▸ **RECORDS FOR PROCESSING**
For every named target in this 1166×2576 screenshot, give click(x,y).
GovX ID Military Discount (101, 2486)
--
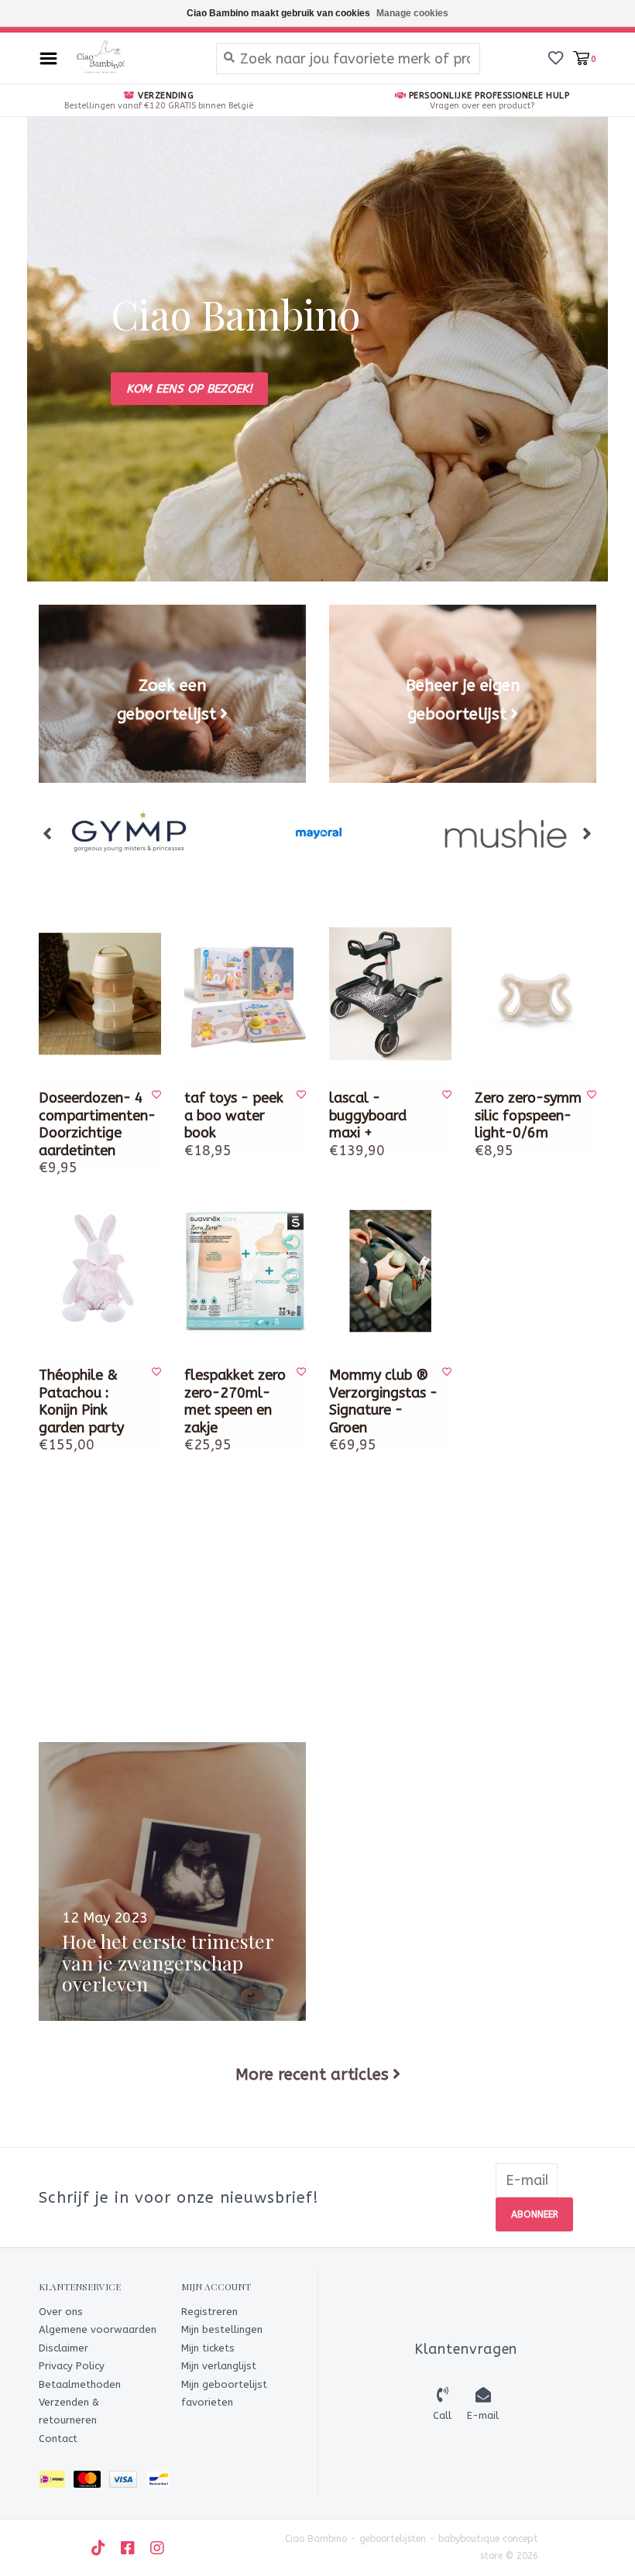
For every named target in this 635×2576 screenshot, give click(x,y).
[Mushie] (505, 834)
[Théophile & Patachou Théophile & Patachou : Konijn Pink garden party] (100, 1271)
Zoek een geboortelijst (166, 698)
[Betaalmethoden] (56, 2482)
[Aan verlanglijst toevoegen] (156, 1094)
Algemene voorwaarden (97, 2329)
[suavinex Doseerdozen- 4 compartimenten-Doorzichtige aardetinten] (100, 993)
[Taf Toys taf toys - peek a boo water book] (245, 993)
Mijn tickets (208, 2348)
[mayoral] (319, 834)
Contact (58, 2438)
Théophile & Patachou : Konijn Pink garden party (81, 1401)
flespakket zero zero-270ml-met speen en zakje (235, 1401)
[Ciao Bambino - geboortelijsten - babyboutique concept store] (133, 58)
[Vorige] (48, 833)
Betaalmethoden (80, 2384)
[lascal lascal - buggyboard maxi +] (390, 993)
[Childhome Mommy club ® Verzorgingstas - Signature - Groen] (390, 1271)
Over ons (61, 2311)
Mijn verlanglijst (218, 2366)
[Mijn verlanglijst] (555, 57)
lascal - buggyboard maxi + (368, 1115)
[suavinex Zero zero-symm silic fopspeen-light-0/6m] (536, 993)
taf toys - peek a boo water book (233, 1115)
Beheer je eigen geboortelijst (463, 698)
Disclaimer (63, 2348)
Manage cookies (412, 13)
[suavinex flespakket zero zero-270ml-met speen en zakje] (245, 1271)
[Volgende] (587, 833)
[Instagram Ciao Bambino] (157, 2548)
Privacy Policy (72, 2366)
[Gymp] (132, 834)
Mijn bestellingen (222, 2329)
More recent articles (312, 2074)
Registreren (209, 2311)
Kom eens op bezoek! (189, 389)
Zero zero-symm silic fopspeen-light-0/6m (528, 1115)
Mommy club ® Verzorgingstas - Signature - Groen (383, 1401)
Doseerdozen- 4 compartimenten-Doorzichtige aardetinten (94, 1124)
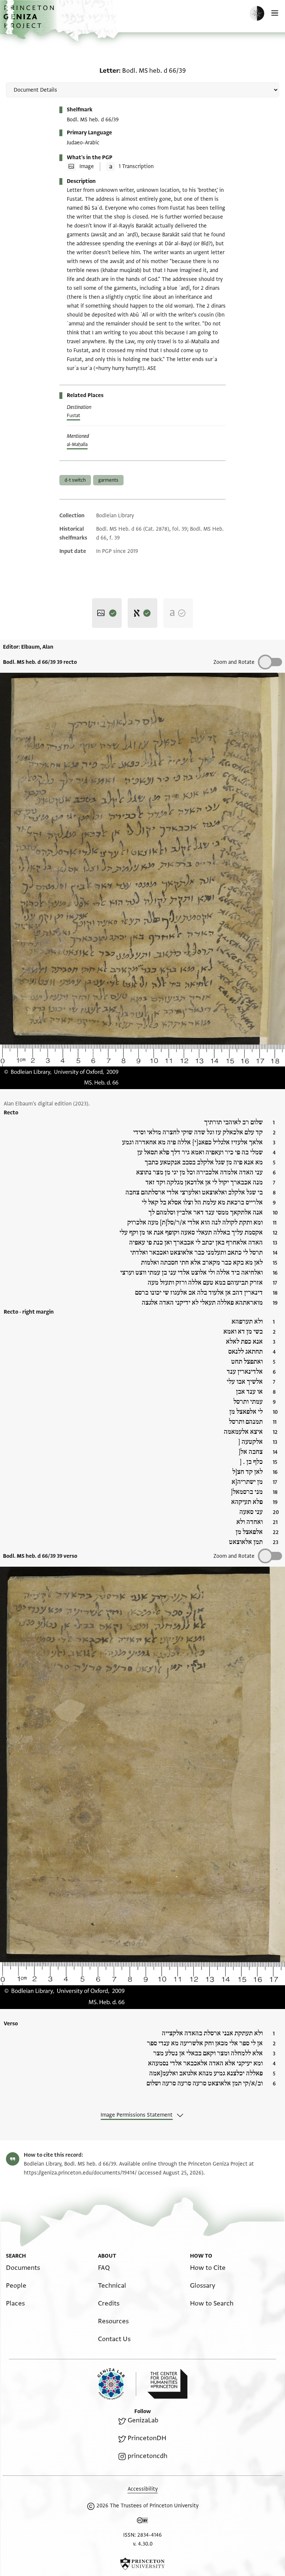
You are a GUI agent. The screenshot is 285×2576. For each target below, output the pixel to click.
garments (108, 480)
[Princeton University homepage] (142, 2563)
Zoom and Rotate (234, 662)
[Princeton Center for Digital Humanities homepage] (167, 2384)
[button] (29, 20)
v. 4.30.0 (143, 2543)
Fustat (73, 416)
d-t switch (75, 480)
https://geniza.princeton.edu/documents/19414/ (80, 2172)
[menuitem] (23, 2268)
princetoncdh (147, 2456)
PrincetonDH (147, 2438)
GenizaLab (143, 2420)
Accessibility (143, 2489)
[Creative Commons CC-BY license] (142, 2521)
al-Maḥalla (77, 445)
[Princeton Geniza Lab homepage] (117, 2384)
* * *
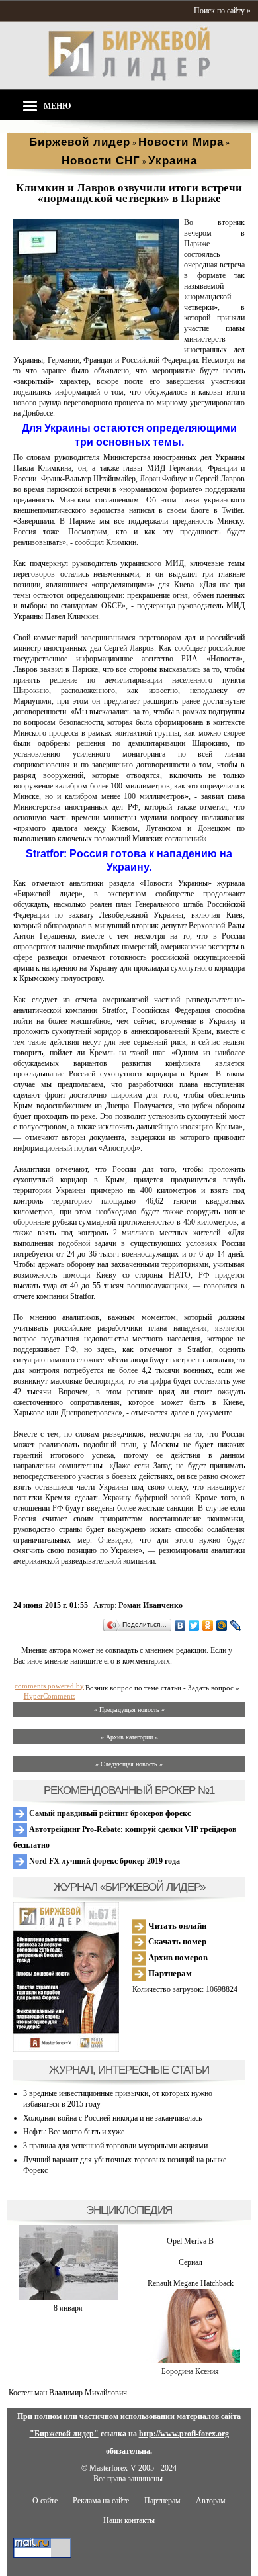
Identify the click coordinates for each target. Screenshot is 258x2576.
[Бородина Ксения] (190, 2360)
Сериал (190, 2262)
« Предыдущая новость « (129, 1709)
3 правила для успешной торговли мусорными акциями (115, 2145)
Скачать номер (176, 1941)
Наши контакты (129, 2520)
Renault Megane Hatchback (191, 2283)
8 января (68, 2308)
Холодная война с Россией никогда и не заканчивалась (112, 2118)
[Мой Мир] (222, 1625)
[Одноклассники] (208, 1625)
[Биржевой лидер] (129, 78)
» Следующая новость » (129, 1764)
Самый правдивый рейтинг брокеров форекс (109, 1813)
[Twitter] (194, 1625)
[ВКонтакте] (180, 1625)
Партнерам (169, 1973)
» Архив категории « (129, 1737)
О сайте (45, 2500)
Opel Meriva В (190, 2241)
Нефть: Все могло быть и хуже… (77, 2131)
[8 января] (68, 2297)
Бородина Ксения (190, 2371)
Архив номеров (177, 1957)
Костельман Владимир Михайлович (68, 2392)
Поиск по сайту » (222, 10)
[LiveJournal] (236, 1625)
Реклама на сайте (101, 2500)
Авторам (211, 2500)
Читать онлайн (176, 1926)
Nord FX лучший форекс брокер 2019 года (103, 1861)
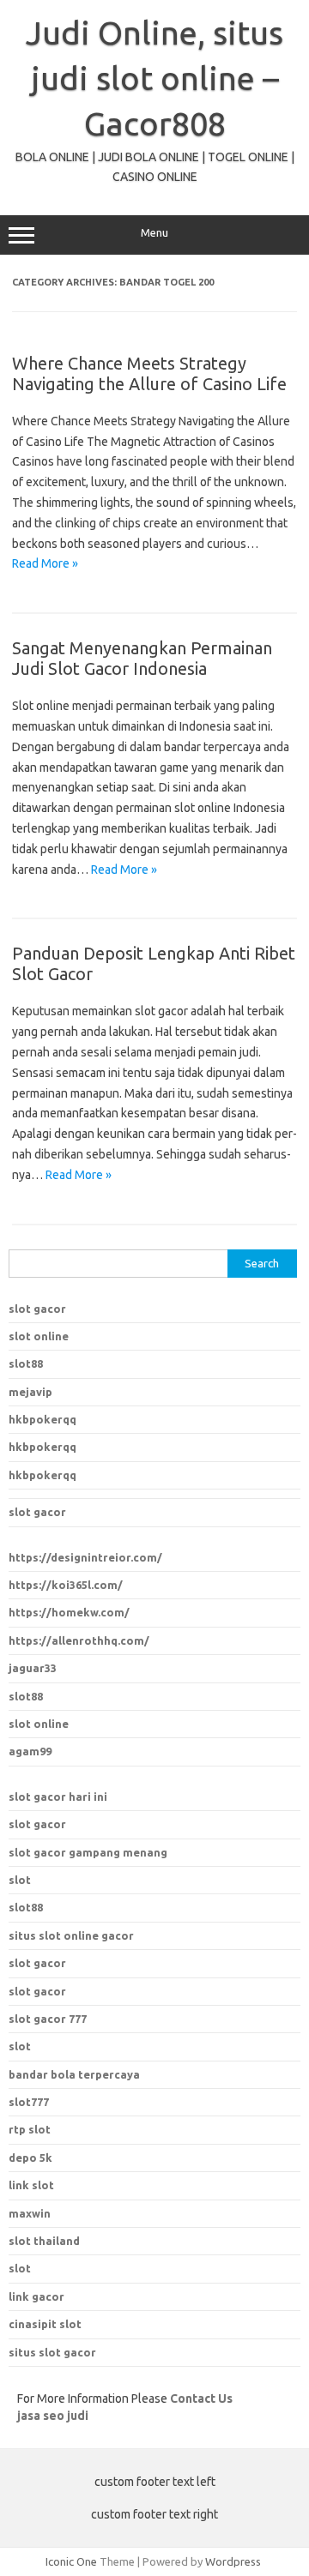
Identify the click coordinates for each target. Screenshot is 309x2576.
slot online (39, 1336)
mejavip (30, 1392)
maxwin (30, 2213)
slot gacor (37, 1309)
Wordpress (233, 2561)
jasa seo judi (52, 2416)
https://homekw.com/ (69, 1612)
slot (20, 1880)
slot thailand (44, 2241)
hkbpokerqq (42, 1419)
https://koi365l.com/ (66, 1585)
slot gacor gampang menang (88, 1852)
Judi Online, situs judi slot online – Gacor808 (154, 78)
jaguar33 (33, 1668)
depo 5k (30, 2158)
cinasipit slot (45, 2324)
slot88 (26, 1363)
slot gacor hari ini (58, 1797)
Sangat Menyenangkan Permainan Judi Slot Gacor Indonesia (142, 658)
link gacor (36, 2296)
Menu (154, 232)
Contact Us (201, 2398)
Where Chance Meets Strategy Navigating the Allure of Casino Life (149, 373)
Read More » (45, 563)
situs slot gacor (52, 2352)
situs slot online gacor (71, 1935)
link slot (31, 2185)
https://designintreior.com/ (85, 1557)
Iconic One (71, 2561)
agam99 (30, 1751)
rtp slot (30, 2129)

▸ **YOUR TASK**
Only the lines that contain the string "https" are to be copied from the records.

▸ **PROBLEM SOLUTION**
https://geniza.princeton.edu/documents/19414/ (80, 2172)
https://homekw.com/ (69, 1612)
https://koi365l.com/ (66, 1585)
https://designintreior.com/ (85, 1557)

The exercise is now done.